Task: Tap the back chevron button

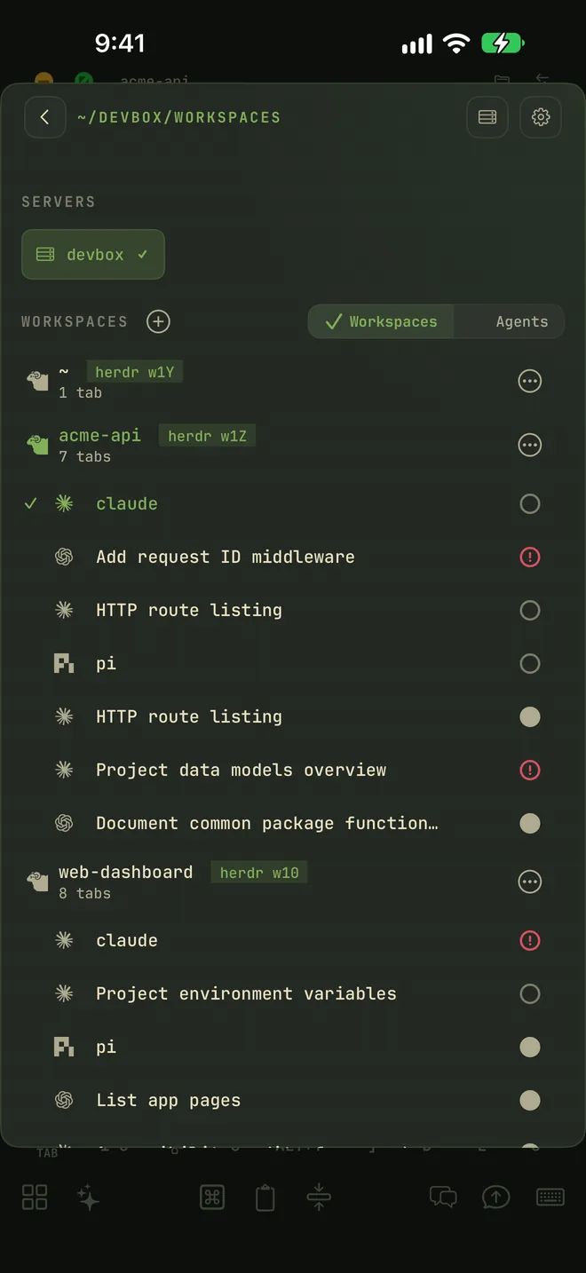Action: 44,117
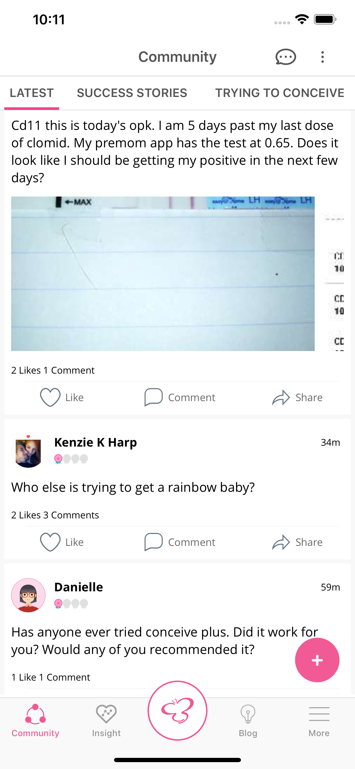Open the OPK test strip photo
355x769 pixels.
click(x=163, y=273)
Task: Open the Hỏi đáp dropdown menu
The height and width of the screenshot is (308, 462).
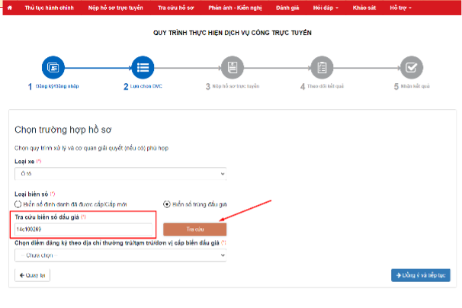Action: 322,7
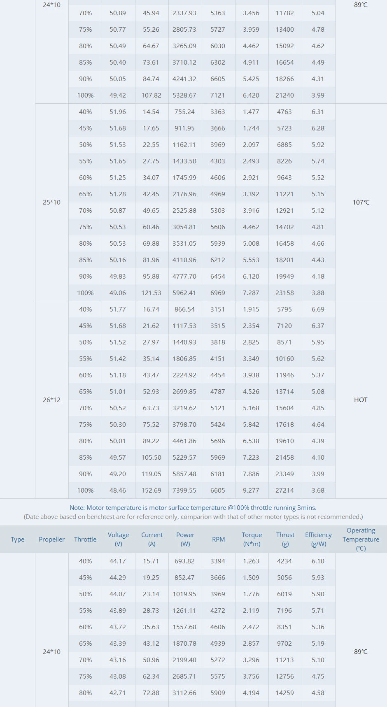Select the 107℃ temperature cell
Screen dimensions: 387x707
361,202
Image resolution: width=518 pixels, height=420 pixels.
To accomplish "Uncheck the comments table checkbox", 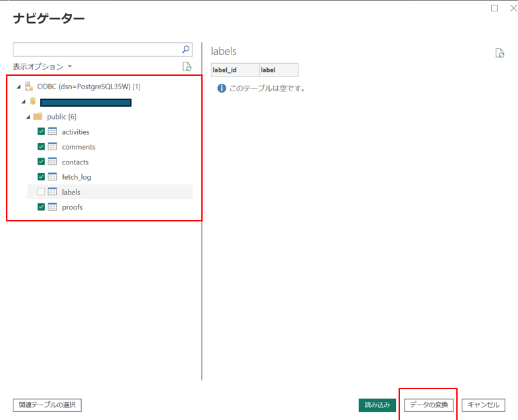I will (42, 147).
-=-=-
The problem -> Using the listing above, restate exactly the range between the lines holding "Task: Open the Hỏi đáp dropdown menu" and "Image resolution: width=518", inclusive, with pictures left out.

Task solution ->
Task: Open the Hỏi đáp dropdown menu
The height and width of the screenshot is (308, 462).
Action: 322,7
Select the 107℃ temperature cell
Screen dimensions: 387x707
361,202
Image resolution: width=518 pixels, height=420 pixels.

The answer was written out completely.